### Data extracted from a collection
**********

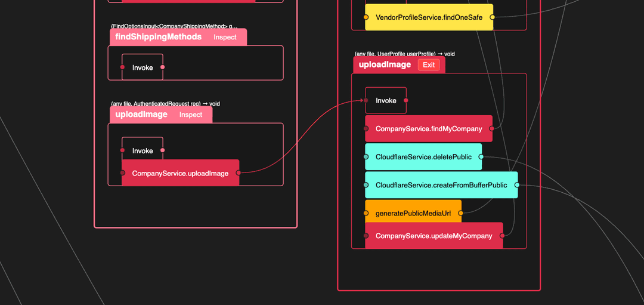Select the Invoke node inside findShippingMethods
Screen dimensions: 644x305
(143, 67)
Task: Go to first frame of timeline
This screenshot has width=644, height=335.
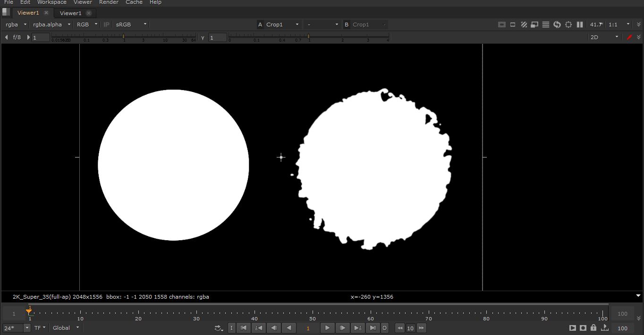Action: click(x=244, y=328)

**********

### ASSIGNED TASK
Could you set down, exactly as written, every line from the one with "Task: Go to first frame of timeline" to the end of the data, both ends included? Leave out the pictures.

### RESPONSE TO THE TASK
Task: Go to first frame of timeline
This screenshot has width=644, height=335.
Action: click(x=244, y=328)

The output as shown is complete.